Consigne A:
Recopiez mot pour mot le passage de l'extrait sur le yaoi et les séries BL qui commence par les mots contenant « Le genre yaoi » et se termine par « sur le Japon ? ».
Consigne B:
D'après l'extrait sur le yaoi et les séries BL, dans quelle université Poowin Bunyavejchewin est-il chercheur en chef ?

Extrait source:
──────

Le genre yaoi se serait diffusé en Thaïlande dans les années 1990. Selon Poowin Bunyavejchewin, chercheur en chef à l’université Thammasat, à Bangkok, ces mangas auraient d’abord été vendus clandestinement par des éditeurs de la capitale et circulaient parmi les étudiantes, qui les lisaient en cachette :
Les Thaïlandaises, à qui l’on apprenait à être des ‘bonnes filles’, des ‘bonnes mères’, des ‘bonnes épouses’, et à dissimuler leurs désirs, soutenaient avec ferveur l’homosexualité masculine, qu’elles voyaient comme l’abolition des barrières entre les sexes, comme un symbole de liberté et d’égalité.”
Bientôt un vent de liberté sur le Japon ?
“Alors que le Japon compte quantité d’excellentes œuvres BL, elles sont longtemps restées inconnues des non-initiés”, indique Junko Kaneda, chercheuse spécialisée en yaoi et BL. Au Japon, les “soupçons” d’homosexualité qui portent sur telle ou telle célébrité sont en effet montés en épingle par les médias sensationnalistes, et dans les récits d’amour gay, l’accent est parfois mis sur les sentiments amoureux sans mettre en avant l’homosexualité. Pour Junko Kaneda, le “climat discriminatoire à l’égard de l’homosexualité” a rendu difficile la production de séries télévisées BL au Japon. Elle confie : “J’envie la grande liberté avec laquelle les Thaïlandais expriment leurs fantasmes dans les séries BL, qui prennent leurs racines au Japon.”
Naoya Maekawa, chercheur en études de genre et maître de conférences associé à l’université de Fukushima, acquiesce :
Les œuvres BL, produites en masse en Thaïlande, se diffusent largement. J’espère que ce sera l’occasion de voir au Japon davantage de séries qui reflètent toute la diversité sexuelle et non la seule hétérosexualité.”

──────

Données fournies:
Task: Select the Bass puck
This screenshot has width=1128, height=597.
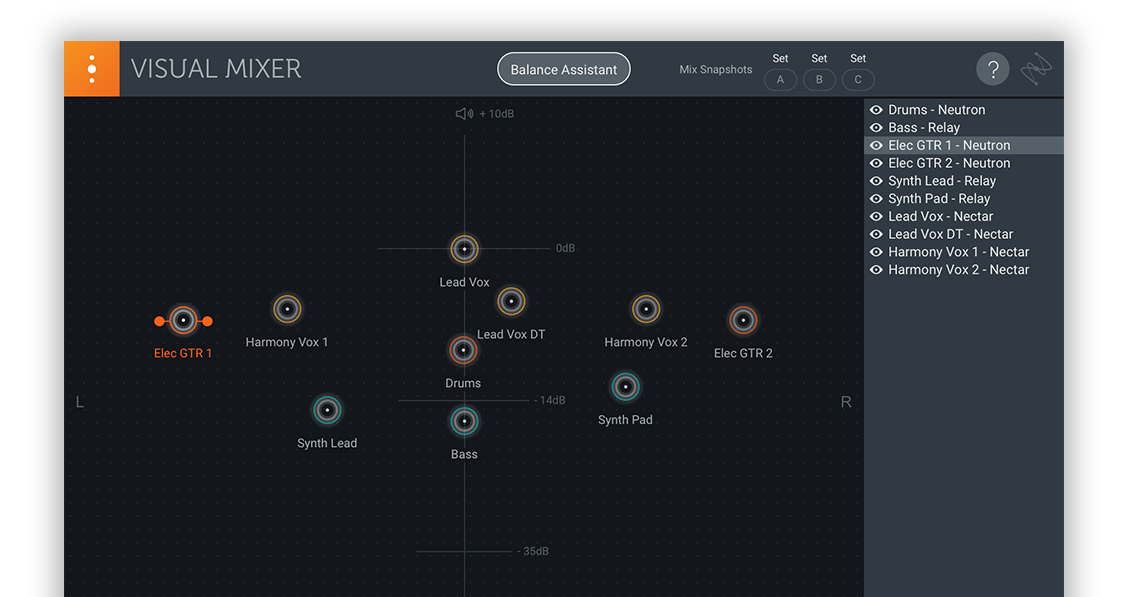Action: coord(464,422)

──────

Réponse A:
Le genre yaoi se serait diffusé en Thaïlande dans les années 1990. Selon Poowin Bunyavejchewin, chercheur en chef à l’université Thammasat, à Bangkok, ces mangas auraient d’abord été vendus clandestinement par des éditeurs de la capitale et circulaient parmi les étudiantes, qui les lisaient en cachette :
Les Thaïlandaises, à qui l’on apprenait à être des ‘bonnes filles’, des ‘bonnes mères’, des ‘bonnes épouses’, et à dissimuler leurs désirs, soutenaient avec ferveur l’homosexualité masculine, qu’elles voyaient comme l’abolition des barrières entre les sexes, comme un symbole de liberté et d’égalité.”
Bientôt un vent de liberté sur le Japon ?

Réponse B:
À l'université Thammasat, à Bangkok.